Zdraveytey once again, everyone!

By popular demand, the topic for today will be FOOD. One quick linguistic digression before I begin: my greeting ‘zdraveytey’ is a common formal/plural greeting and the pronunciation (if you can do the IPA) is [zdravete]. In other words, it’s pronounced essentially just as I typed it. Of course it looks completely different in cyrilic: ЗДРАВЕЙТЕ. If the spelling is wrong, please correct me, my Bulgarian friends.

Onto the food. Deliciousness follows:

The first piece of food I wish to share with you is called Banitsa. This dessert is a traditional Bulgarian recipe (at least that’s what the Peace Corps wants us to believe) and every household tends to have a different recipe much like rakia. (If rakia sounds unfamiliar to you, look back a couple entries where I tell you how drunk it gets you. And by you I mean me.) It’s essentially a rolled pastry that contains fruit or cheese inside. You start by getting some very thin, read paper thin, bread. These are pretty similar to the kind you could get in an Ethiopian restaurant, I believe. Next, cover one sheet with a small layer of oil. In the household I learned this, we then placed another layer of bread on top and used a little more oil. Next we added the fruit (apple or pumpkin in this case) and spooned some crushed nuts mixed with cinnamon on top. Then we added two spoons of sugar for flavor enhancement. Finally we rolled it up and placed it into a baking pan. After about 8-10 rolls, the pan was filled and we tossed it into the oven for a while. It came out crispy and delicious. Imagine the thinnest and crispiest soft taco shell wrapped around fruit, nuts and cinnamon and when you bite into it, the damn thing feels like it melts in your mouth because it’s so fragile feeling. It’s pretty damn great.

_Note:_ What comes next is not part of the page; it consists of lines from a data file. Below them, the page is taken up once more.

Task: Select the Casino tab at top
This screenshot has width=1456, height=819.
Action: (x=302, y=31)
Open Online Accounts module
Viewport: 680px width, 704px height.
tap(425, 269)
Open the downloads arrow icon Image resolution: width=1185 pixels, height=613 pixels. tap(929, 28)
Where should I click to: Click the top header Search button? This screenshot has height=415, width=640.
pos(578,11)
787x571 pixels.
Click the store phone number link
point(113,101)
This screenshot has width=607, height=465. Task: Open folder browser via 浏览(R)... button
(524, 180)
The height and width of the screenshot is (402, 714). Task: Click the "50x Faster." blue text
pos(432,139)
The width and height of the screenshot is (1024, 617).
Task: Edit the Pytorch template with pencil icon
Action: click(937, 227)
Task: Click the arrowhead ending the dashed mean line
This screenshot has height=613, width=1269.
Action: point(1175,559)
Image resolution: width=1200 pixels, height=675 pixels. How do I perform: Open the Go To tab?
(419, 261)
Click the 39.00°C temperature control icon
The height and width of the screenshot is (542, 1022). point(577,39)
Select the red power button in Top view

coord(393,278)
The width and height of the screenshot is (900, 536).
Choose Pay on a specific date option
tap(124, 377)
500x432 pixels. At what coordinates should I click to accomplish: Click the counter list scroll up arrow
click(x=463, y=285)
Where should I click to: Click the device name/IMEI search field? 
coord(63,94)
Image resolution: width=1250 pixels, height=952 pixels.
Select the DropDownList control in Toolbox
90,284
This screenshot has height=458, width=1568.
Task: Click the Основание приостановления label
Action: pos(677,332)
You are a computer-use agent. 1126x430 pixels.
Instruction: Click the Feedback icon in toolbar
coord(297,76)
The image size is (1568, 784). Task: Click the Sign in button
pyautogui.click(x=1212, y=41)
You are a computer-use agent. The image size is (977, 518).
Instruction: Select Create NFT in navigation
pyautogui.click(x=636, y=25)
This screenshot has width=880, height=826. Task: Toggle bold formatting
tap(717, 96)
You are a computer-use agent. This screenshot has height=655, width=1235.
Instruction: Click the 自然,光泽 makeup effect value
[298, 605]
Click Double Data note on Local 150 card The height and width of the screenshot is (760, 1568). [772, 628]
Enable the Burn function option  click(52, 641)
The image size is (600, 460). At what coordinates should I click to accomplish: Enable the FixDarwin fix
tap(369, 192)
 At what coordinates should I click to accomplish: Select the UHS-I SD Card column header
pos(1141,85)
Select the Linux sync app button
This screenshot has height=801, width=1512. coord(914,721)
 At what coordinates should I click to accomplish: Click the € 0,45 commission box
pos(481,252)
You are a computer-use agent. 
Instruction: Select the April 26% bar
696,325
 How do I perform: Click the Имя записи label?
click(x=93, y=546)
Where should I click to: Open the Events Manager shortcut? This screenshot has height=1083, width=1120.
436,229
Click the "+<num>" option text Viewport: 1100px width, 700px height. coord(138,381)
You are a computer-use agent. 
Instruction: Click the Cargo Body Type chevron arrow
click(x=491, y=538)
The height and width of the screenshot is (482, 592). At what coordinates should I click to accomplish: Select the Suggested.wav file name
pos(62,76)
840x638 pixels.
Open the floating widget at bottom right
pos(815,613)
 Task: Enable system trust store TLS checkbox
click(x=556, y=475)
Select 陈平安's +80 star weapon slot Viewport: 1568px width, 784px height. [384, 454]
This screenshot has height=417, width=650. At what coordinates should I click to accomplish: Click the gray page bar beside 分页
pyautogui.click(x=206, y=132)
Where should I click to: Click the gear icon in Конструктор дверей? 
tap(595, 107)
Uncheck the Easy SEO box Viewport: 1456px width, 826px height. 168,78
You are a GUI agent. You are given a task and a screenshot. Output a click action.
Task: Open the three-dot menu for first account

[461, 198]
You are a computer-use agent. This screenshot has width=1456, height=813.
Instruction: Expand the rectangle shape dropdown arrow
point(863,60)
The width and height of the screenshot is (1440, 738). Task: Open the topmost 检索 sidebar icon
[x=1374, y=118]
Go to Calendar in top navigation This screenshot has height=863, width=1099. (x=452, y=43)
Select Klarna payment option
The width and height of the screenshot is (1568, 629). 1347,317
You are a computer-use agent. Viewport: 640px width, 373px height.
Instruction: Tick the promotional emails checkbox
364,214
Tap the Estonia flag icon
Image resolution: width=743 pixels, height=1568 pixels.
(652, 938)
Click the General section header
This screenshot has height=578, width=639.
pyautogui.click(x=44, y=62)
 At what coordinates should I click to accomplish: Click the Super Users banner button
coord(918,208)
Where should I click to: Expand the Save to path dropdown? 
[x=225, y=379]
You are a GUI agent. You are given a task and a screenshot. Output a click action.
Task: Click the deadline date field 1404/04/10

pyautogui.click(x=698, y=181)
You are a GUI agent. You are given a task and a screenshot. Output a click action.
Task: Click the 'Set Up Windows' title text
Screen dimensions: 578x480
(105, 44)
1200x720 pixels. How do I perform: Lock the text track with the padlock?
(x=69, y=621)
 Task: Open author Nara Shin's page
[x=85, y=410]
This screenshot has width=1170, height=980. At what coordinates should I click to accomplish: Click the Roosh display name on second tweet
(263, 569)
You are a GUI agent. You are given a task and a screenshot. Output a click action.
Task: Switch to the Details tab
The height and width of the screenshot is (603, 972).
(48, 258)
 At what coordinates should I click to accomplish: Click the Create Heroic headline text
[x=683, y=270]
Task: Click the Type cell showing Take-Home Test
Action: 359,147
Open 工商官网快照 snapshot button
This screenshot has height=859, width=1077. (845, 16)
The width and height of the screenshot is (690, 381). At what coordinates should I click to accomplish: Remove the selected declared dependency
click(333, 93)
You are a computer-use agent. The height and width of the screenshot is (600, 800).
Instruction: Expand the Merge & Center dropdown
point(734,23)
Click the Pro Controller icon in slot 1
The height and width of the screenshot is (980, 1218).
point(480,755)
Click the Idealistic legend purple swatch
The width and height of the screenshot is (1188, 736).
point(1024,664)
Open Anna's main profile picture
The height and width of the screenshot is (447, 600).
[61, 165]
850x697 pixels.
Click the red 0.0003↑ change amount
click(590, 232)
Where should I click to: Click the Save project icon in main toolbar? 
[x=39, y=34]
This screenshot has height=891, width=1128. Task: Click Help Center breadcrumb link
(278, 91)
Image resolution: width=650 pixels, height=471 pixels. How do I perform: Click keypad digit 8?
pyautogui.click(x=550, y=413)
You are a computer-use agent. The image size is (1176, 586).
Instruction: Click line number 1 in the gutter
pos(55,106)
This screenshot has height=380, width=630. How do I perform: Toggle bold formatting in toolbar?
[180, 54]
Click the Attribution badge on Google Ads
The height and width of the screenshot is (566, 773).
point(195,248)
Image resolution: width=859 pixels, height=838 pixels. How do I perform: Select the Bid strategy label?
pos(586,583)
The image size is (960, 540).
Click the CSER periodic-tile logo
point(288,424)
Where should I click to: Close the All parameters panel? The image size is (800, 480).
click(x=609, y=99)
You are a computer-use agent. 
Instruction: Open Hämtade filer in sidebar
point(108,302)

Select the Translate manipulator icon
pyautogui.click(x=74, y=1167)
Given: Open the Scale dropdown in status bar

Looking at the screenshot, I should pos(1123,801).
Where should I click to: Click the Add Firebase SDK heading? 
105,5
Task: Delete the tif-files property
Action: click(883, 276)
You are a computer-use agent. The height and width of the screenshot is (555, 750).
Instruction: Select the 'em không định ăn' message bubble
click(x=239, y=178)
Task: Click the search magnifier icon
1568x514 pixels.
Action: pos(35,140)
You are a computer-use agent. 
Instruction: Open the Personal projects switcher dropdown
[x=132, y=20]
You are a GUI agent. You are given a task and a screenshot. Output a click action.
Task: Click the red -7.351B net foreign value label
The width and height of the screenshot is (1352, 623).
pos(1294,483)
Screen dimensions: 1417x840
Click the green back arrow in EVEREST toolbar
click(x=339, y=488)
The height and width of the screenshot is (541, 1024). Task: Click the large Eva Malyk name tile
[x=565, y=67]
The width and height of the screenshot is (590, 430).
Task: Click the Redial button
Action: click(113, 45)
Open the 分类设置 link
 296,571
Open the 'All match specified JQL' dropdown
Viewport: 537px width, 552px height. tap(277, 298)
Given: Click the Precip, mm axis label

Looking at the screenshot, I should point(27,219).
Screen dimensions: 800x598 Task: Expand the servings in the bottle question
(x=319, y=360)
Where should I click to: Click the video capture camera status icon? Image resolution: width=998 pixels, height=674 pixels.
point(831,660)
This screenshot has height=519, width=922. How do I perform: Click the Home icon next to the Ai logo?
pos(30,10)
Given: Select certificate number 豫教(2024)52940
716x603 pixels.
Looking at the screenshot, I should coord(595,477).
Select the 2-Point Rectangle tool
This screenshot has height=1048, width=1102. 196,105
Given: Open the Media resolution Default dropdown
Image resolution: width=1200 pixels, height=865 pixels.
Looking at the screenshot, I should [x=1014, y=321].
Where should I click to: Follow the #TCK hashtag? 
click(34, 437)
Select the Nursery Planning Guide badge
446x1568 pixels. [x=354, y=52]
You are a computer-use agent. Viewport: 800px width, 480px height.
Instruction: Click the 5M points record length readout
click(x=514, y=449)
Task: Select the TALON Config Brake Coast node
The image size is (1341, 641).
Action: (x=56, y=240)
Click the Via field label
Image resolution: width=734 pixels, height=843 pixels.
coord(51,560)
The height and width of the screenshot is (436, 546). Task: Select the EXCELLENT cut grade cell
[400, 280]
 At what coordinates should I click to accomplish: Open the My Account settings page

The next one is another wrapped treat. This one is a lunch entrée that I’ve only found in the nearby city of… Budapest… This food is called a Diuner (or Dyuner depending on how you want to phoneticize it. Yeah. I verbed phonetics.) Start with a pita, preferably on the thick side. Fry one side of it to heat it up. Next add cucumbers, shredded lettuce or cabbage, and some kind of yogurt based sauce. This next part blows my mind. You place French fries and grilled chicken on top of all that. Add mayonnaise, ketchup, more yogurt sauce or chili powder as preferred, roll and serve wrapped in a napkin. I’m feeling pretty hungry just thinking about it. Best part: the small (yet very filling) size at the café I eat at sells them fresh for only 2 leva (the Bulgarian Currency). According to my ipod, in America-world that’s only $1.40. And the larger, much more luxurious and delicious size is still less than 2 bucks. I love Bulgaria.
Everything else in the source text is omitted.